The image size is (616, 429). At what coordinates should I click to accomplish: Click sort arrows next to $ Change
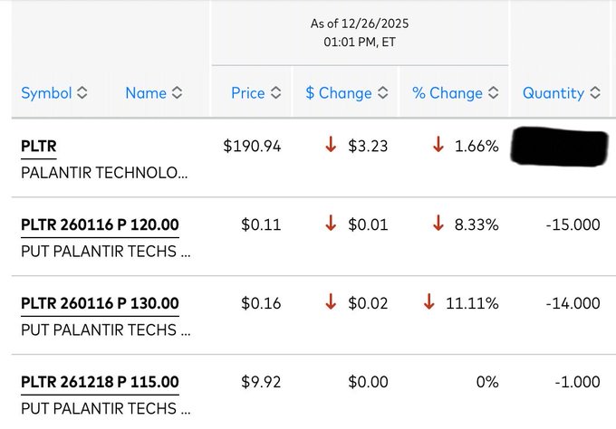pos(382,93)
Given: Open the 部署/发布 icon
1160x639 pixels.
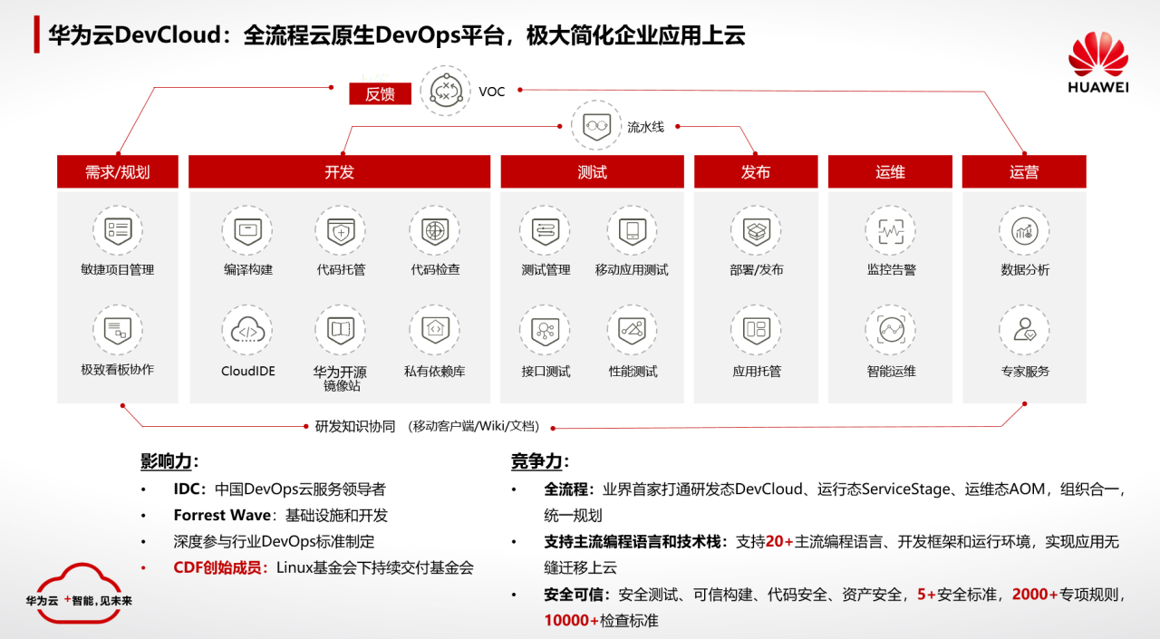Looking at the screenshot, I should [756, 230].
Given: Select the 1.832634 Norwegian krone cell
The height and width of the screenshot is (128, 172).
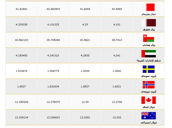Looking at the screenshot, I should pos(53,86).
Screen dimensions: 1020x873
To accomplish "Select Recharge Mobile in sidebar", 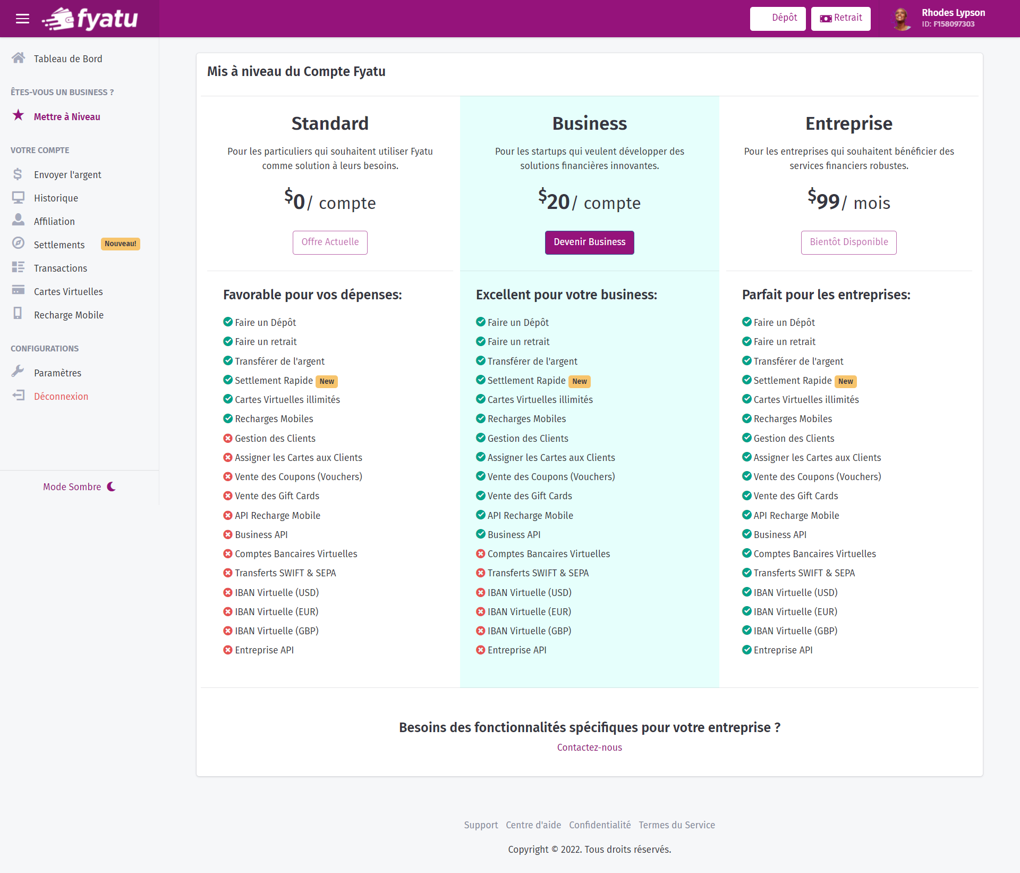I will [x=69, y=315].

------------------------------------------------------------

== TASK DIRECTIONS ==
Retype the listing from its first line through the line holding "Looking at the screenshot, I should pos(53,86).", inclusive, and leave the pictures out of your copy.

== EXERCISE RESULT ==
The image size is (616, 429). At what coordinates should I click to accomplish: Click sort arrows next to $ Change
pos(382,93)
Given: Open the 部署/发布 icon
1160x639 pixels.
Looking at the screenshot, I should [756, 230].
Given: Select the 1.832634 Norwegian krone cell
The height and width of the screenshot is (128, 172).
Looking at the screenshot, I should pos(53,86).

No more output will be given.